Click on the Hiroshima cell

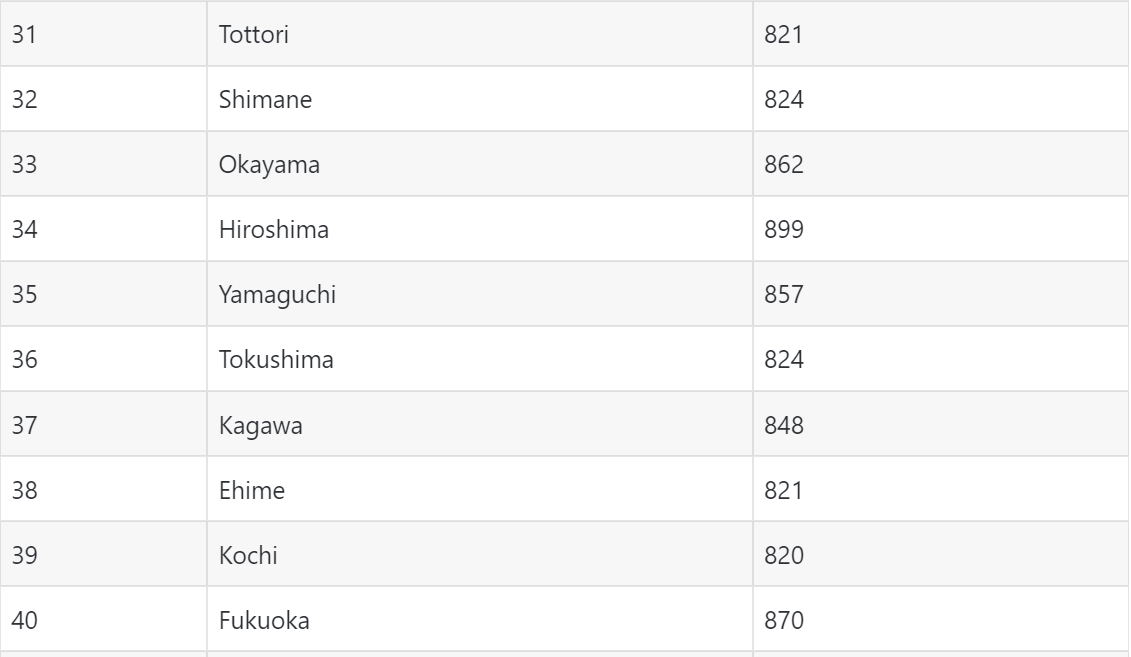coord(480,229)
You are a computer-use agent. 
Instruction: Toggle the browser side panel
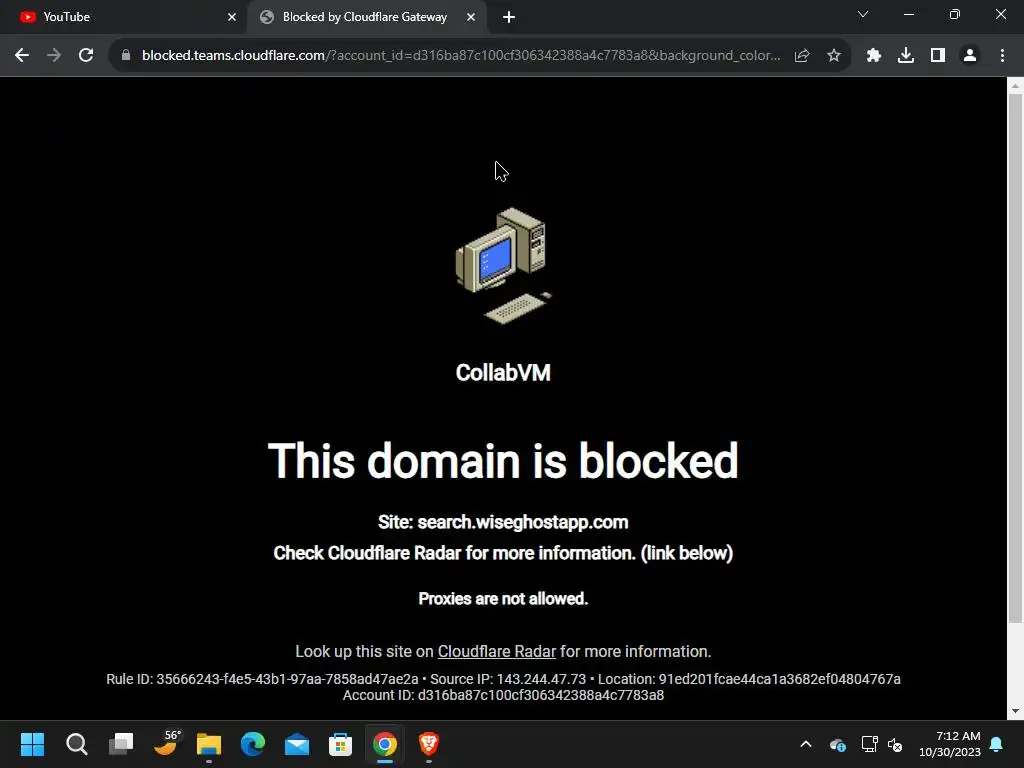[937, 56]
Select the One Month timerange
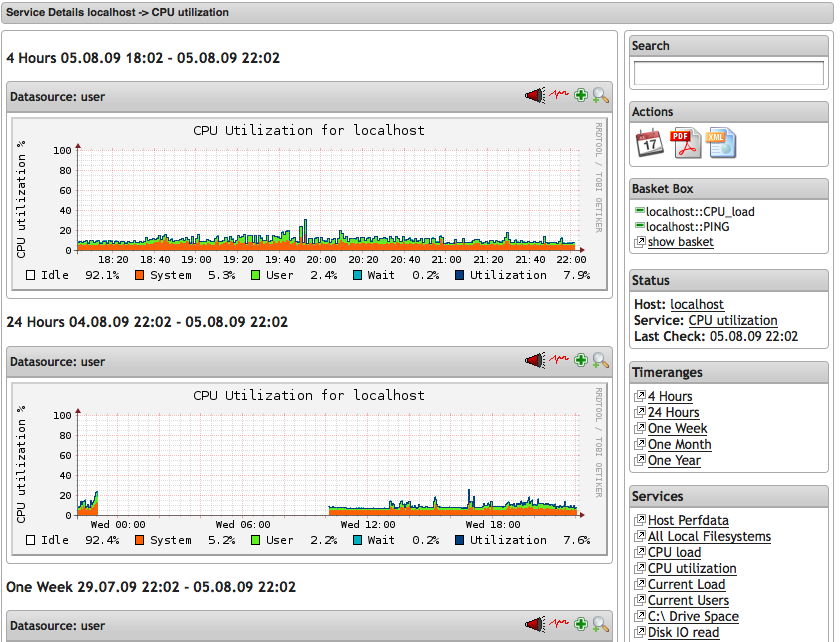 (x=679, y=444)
====
Activity: Send back every line above exactly, skipping all pictures.

Result of the task:
Click on the Hiroshima cell

coord(480,229)
You are a computer-use agent. 
Instruction: Toggle the browser side panel
[937, 56]
Select the One Month timerange
 (x=679, y=444)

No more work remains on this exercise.